Schriftelijke opdracht
Schrijf uit de aangereikte tekst woord voor woord het stuk over van "Gelet op het advies van de Vlaamse" tot en met "duidelijk te maken.".

Aangereikte tekst
========================================

Etaamb.openjustice.be
Besluit Van De Vlaamse Regering van 04 april 2003
gepubliceerd op 30 april 2003

Besluit van de Vlaamse regering tot wijziging van het besluit van de Vlaamse regering van 28 september 2001 inzake de bevordering van elektriciteitsopwekking uit hernieuwbare energiebronnen

bron
ministerie van de vlaamse gemeenschap
numac
2003035417
pub.
30/04/2003
prom.
04/04/2003
ELI
eli/besluit/2003/04/04/2003035417/staatsblad
staatsblad
https://www.ejustice.just.fgov.be/cgi/article_body(...)
Document Qrcode

4 APRIL 2003. - Besluit van de Vlaamse regering tot wijziging van het besluit van de Vlaamse regering van 28 september 2001 inzake de bevordering van elektriciteitsopwekking uit hernieuwbare energiebronnen


De Vlaamse regering, Gelet op het decreet van 17 juli 2000 houdende de organisatie van de elektriciteitsmarkt, inzonderheid op de artikelen 15, 19, 2°, c), 24 en 25;

Gelet op het besluit van de Vlaamse regering van 28 september 2001 inzake de bevordering van elektriciteitsopwekking uit hernieuwbare energiebronnen, inzonderheid op de artikelen 13 en 14;

Gelet op het advies van de Inspectie van Financiën, gegeven op 13 maart 2003;

Gelet op het advies van de Milieu- en Natuurraad voor Vlaanderen, gegeven op 6 maart 2003;

Gelet op het advies van de Sociaal-Economische Raad voor Vlaanderen, gegeven op 12 maart 2003;

Gelet op het advies van de Vlaamse Reguleringsinstantie voor de Elektriciteits- en Gasmarkt, gegeven op 4 maart 2003;

Gelet op het verzoek om spoedbehandeling, gemotiveerd door de omstandigheid dat de markt voor afnemers > 56 kVA reeds geopend werd op 1 januari 2003, en de volledige marktopening volgt op 1 juli 2003.

De verkoop van groene stroom in een vrije markt is een commerciële niche die op zeer korte termijn aanleiding kan geven tot grootschalige toepassing van kosteloze distributie voor groene stroom. De kosteloze distributie voor groene stroom wordt beperkt om de voordelen van locale, decentrale productie en injectie op het distributienet duidelijk te maken.

========================================

Gegevensblok
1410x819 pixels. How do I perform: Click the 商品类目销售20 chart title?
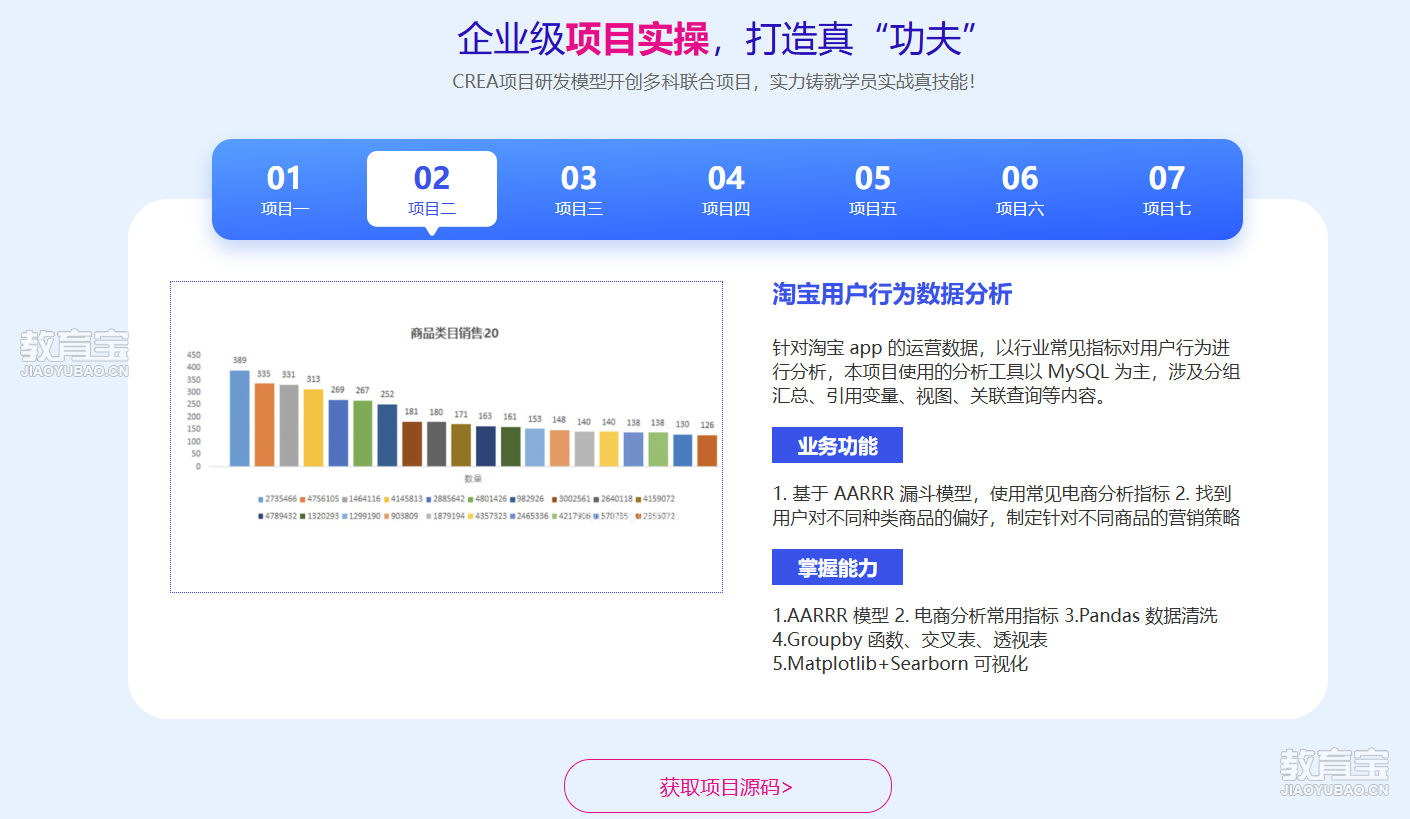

========================================

Uitgewerkte opdracht
Gelet op het advies van de Vlaamse Reguleringsinstantie voor de Elektriciteits- en Gasmarkt, gegeven op 4 maart 2003;

Gelet op het verzoek om spoedbehandeling, gemotiveerd door de omstandigheid dat de markt voor afnemers > 56 kVA reeds geopend werd op 1 januari 2003, en de volledige marktopening volgt op 1 juli 2003.

De verkoop van groene stroom in een vrije markt is een commerciële niche die op zeer korte termijn aanleiding kan geven tot grootschalige toepassing van kosteloze distributie voor groene stroom. De kosteloze distributie voor groene stroom wordt beperkt om de voordelen van locale, decentrale productie en injectie op het distributienet duidelijk te maken.